Of the concerns I have (and there are several), sentiment does not even factor in (and it may even be a minor positive). I’ll explain…
Stocks have been a non-conversation for the general public for quite some time – the damage done during the 2000 tech bubble was still not forgiven by the next peak in 2007, the credit crisis and Great Recession have pushed the public’s reconciliation with equities off even further. And don’t even get me started on the Flash Crash, Facebook’s Muppet Public Offering (MPO) and on and on. There’s more reasons for the apathy, detailed here: FIVE REASONS WE HATE THE STOCK MARKET
And after all of this, there’s been a smattering of attention being paid to the stock market for the last few weeks now and somehow this is supposed to represent a bad thing.
For those who’ve been talking about stocks being in some state of euphoria, I would caution that I believe this to be an early call. I would characterize the inflow data we’ve seen for equity mutual funds and ETFs to be noticeable, but hardly firm enough to be indicative of full-blown mania. My guess would be to say that it is more likely we’re at the “Optimism” stage in the below classical stock market sentiment cycle chart:
How do I know we’re merely at the Optimism stage and not further along? I don’t. And there is no universally agreed-upon formula or statistic I could cite here to make my case.
So as proof, I offer up the following “Main Street” coverage of the Dow’s ascent above 14,000 from newspapers around the nation this weekend. There was hardly a single article that didn’t immediately warn readers about the likelihood that stocks were at a top.

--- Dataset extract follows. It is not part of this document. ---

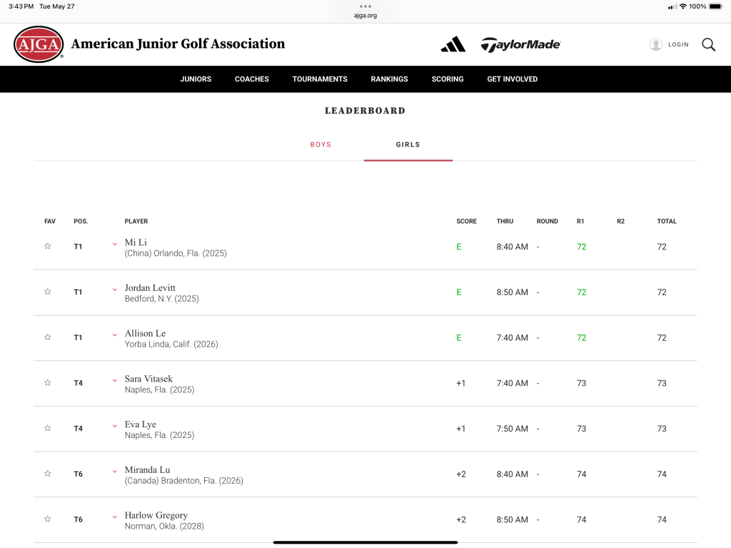Click the adidas sponsor logo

When the papers begin buying into the boom, acting as though it’s a given that you should be in and sharing stories about newly-minted tycoons, that is probably when you’re closer to the euphoria stage.
But that is not what Main Street is hearing upon this milestone, they are hearing skepticism and disbelief and warnings:
First, here’s the Associated Press, reprinted everywhere:
Joe Gordon, managing partner at Gordon Asset Management in North Carolina, wasn’t celebrating Friday. He thinks the gains won’t last. The fact that small investors are finally piling back in the stock market, he said, is not a reason for optimism but a sign that it’s getting overhyped and due to fall. After the Dow hit its all-time record in 2007, it fell almost steadily for the next year and a half. It lost more than half its value before starting to tick back up again.
The Los Angeles Daily News dismissively treats the milestone as an afterthought to the January jobs report and lumps it in with an auto sales figure:
The nation’s economy began the year on a high note last month with 157,000 jobs added and upward revisions for November and December, the Labor Department reported Friday. More positive signs arrived when the Dow closed above 14,000 on Friday for the first time in five years, manufacturing posted an increase and U.S. automakers announced double digit gains for January.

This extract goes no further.